This place of Islamic knowledge-learing is the root of the rise of Sufism in its real sense because in stead of literal meaning of the word sufi’ as a wearer of woollen cloth that word (‘Sufi’) is nearer to the original aim of the place ‘suffah’.
2. Definition of Sufism:
The life and philosophy of Sufi saints are based on three cardinal doctrines-muhabbat or the Love of God, marifa or the knowledge of God and tawhid or the unification of God.
Persian book ‘Tazkirtul Auliya’ the philosophy of life of Sufi saints through
their own life incidents has been tanslated into Gujarati as ‘Muslim Mahatmas’ (Great men).
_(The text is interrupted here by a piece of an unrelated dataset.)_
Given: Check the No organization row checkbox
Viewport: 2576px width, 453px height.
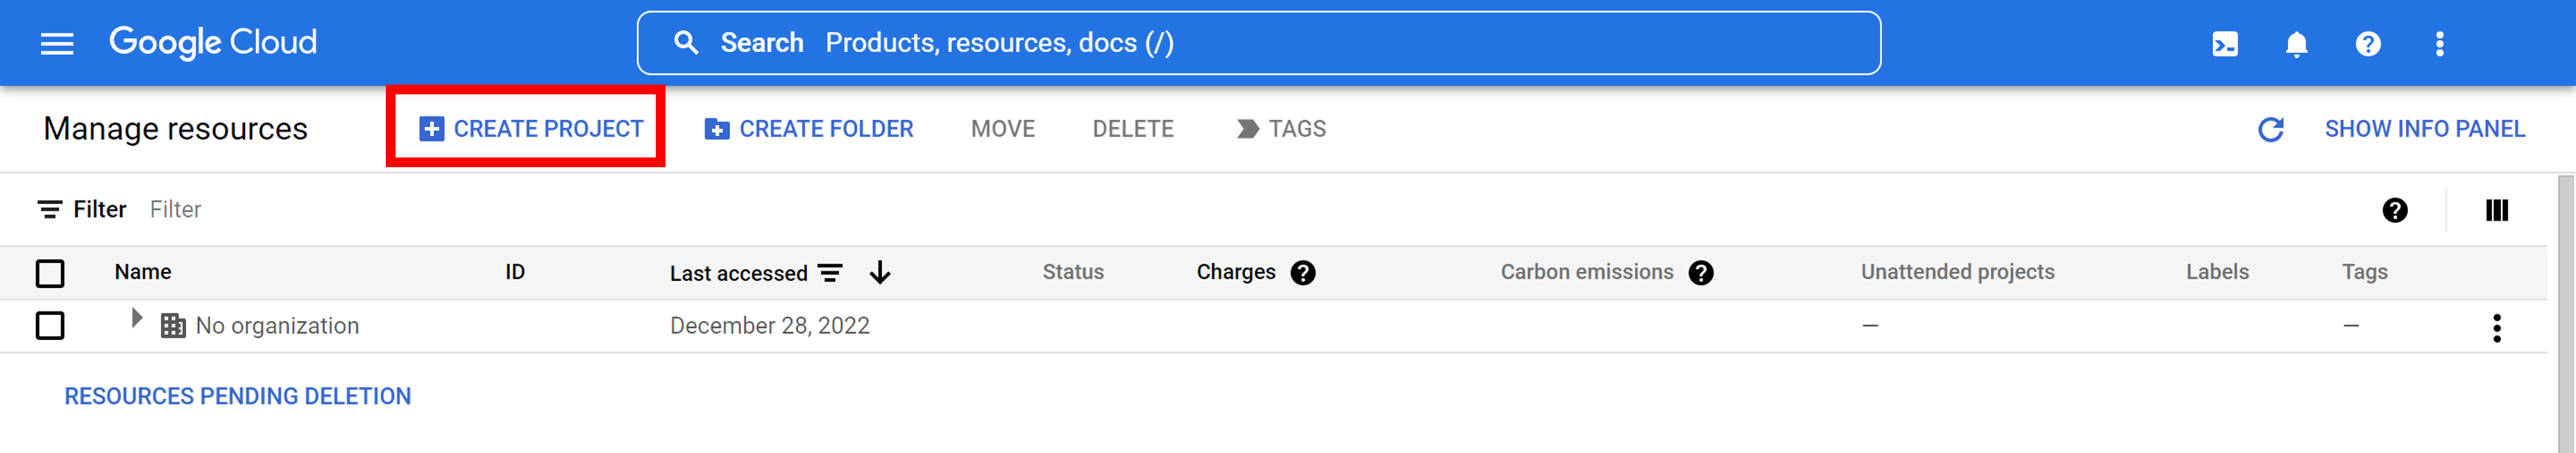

Biographies of 92 sufi saints have tried to give directly or indirectly definitions of Sufism. Giving definition of Sufi Hazart Zannun Misari says,
"Sufi’ is one who keeps unity in one’s act and word. His silence itself is the acquaintance of his state. He remains always free from worldly bondage"
Explaining the meaning of ‘Taswoof’ Hazart Bayzid Bustami says,
"Tasawwuf means sacrifice of happiness and acceptance of sorrow"
Hazarat Mansur Al Hallaj writes,
"They only are Sufis who are free from attachment of life and whose vision is only focused on God"
Hazarat Ibn Ata says,
"Sufism means peaceful co-existence with God"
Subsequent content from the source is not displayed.